→ **STATED EXERCISE**
Lay out the lines from the one containing "Select Other in the sidebar navigation" through the one containing "point(99,292)", both included, as a Markdown table with the columns Row and Record line. Skip any blank lines and omit the pictures.

→ **INPUT MATERIAL**
+---+

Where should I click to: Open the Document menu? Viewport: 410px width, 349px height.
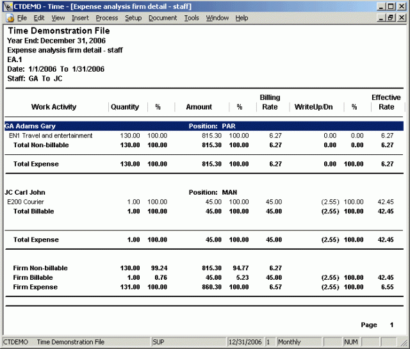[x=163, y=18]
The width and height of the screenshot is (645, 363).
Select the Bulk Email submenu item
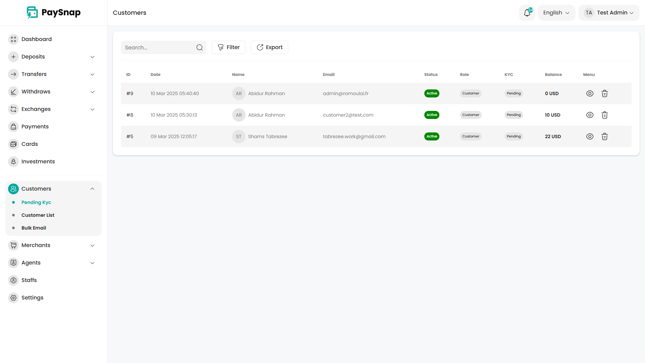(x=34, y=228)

+---+

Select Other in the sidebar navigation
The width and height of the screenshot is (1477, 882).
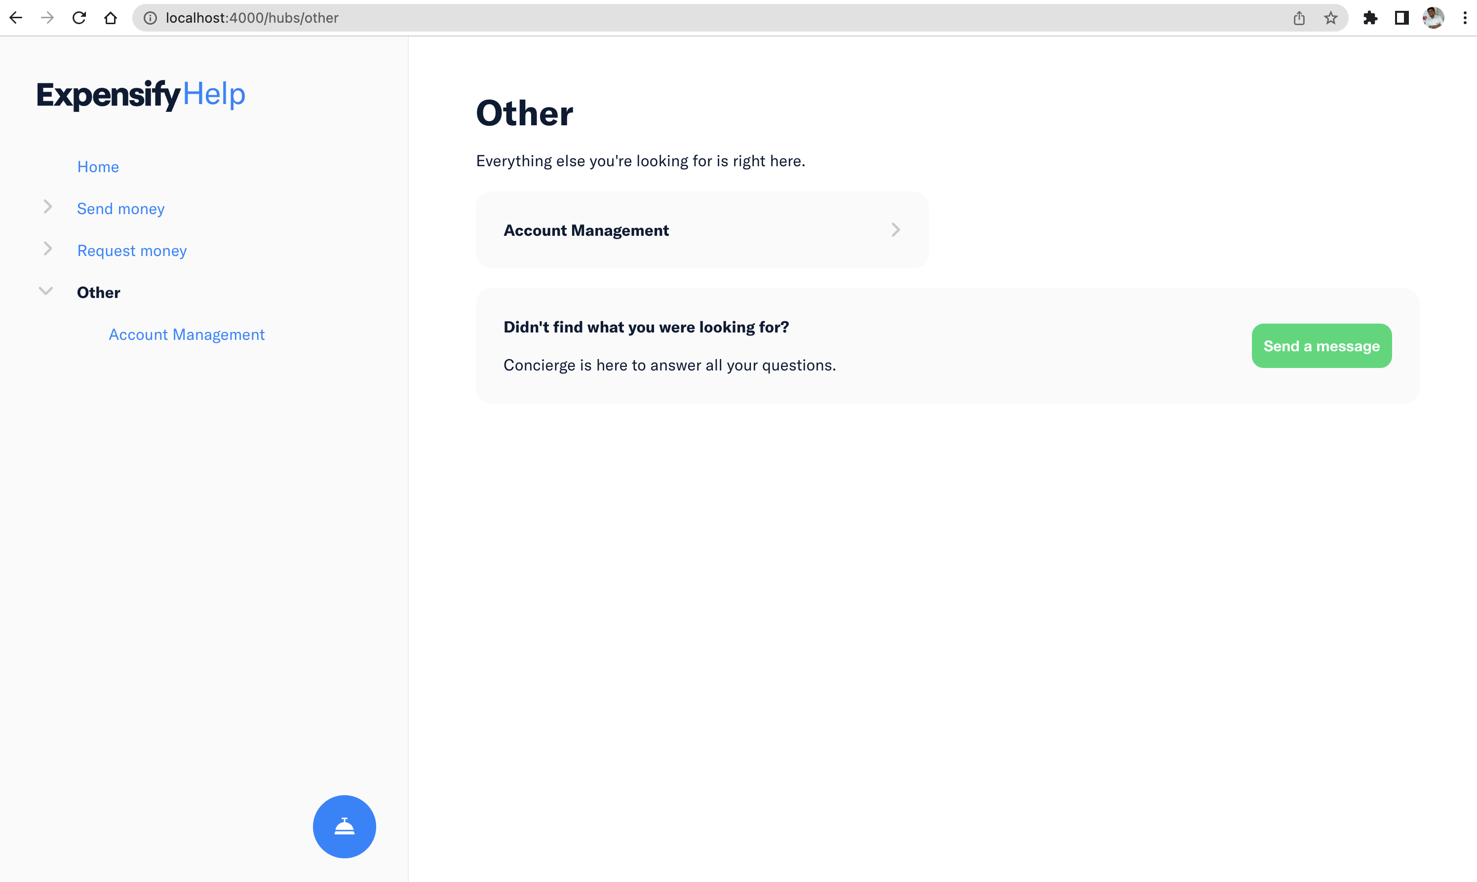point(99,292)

+---+

→ **OUTPUT FOR THIS TASK**
| Row | Record line |
|---|---|
| 1 | Select Other in the sidebar navigation |
| 2 | The width and height of the screenshot is (1477, 882). |
| 3 | point(99,292) |